I’ve never been the biggest advocate of Liverpool trio The Wombats. If you’d asked me a week ago what I thought of them I would have laughed and said the only song worth knowing was “Let’s Dance to Joy Division” (which happens to be a jam and a half) but anything else was a waste of time. I downloaded their followup LP This Modern Glitch the other day on a boredom-induced whim and I’m glad I did.
At a first listen, the album is a lot of the same danceable, rough-edge Brit pop/rock as their debut. Though it’s cleaner. Less obnoxious. More modern (as though the album title wasn’t a dead give away). They’ve added sugar coated layers of 1980’s synth and high tempo’d guitar riffs. Ironically this oft over the top ’80s vibe proves to be its modern glitch. Suffice it to say, there’s still something about their music that makes them more a guilty pleasure than anything else after your first few runs through of this album.

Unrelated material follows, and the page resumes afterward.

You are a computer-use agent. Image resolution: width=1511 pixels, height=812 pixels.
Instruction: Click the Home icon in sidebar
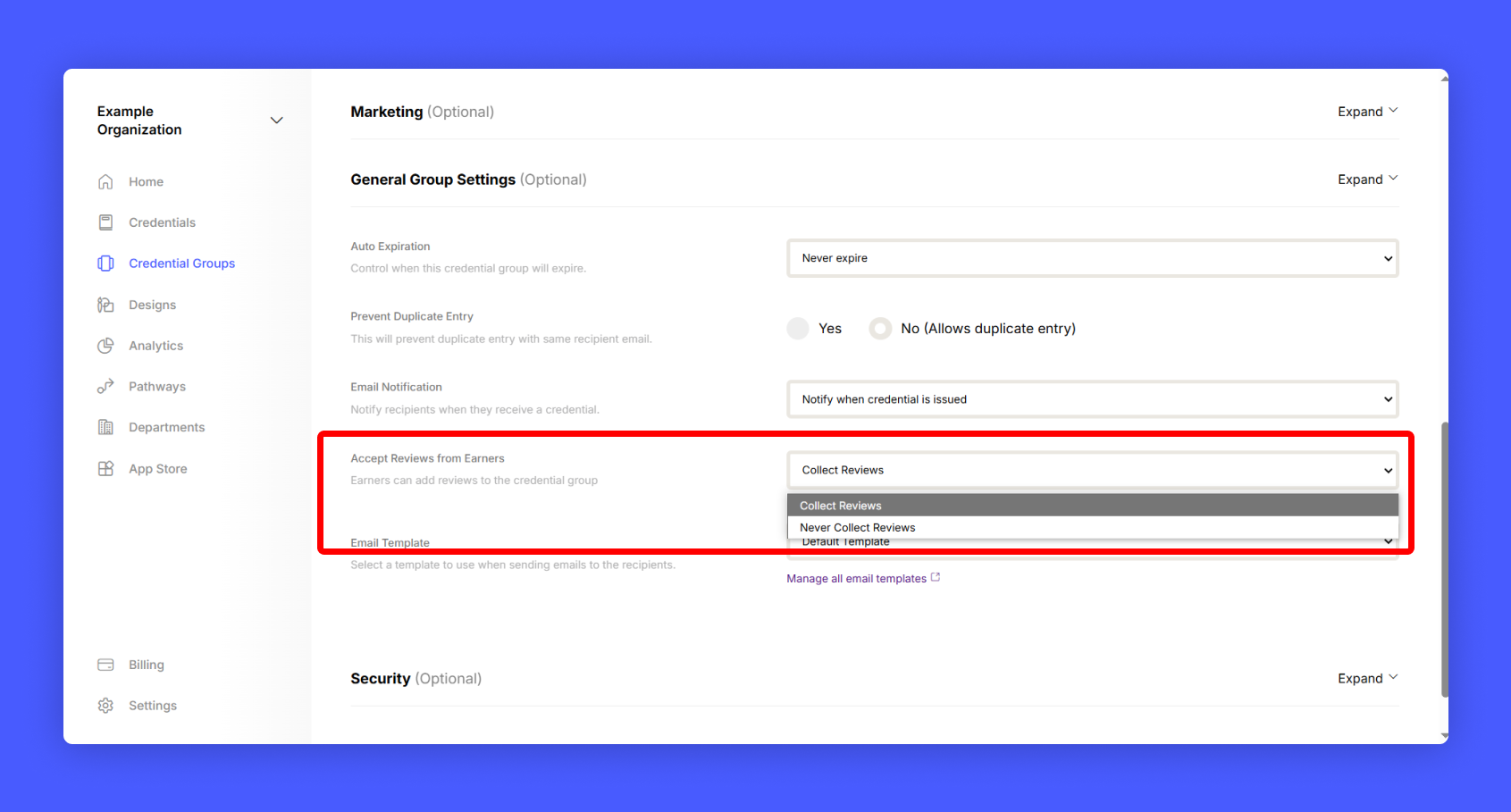(x=105, y=181)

With a five-year gap between albums, you’d expect considerable maturity in the lyrics; this is not immediately noticeable in this album, which in a rather heart-on-the-sleeve manner grapples with the pangs and debauched pleasures of the life of the modern 20-something. In “1996” they reminisce on the long lost teenage days of carelessness. At times (i.e. “Tokyo” and “Jump Into the Fog”) they mockingly shirk the responsibility of maturity. The lyrics are almost too honest. Frontman Matthew Murphy declares, “I’ve made mistakes I admit that freely/It’s just that life tastes sweeter when it’s wrapped in debauchery.” The albums ultimate hook (and possibly saving grace because it allows you to see the band through a different lens) is its first single “Anti-D” in which Murphy discusses his ongoing struggle with chemical depression. The album from this point on becomes a lifeline. The self-deprecating wit of the other songs gains new perspective and the album in general doesn’t seem so one dimensional.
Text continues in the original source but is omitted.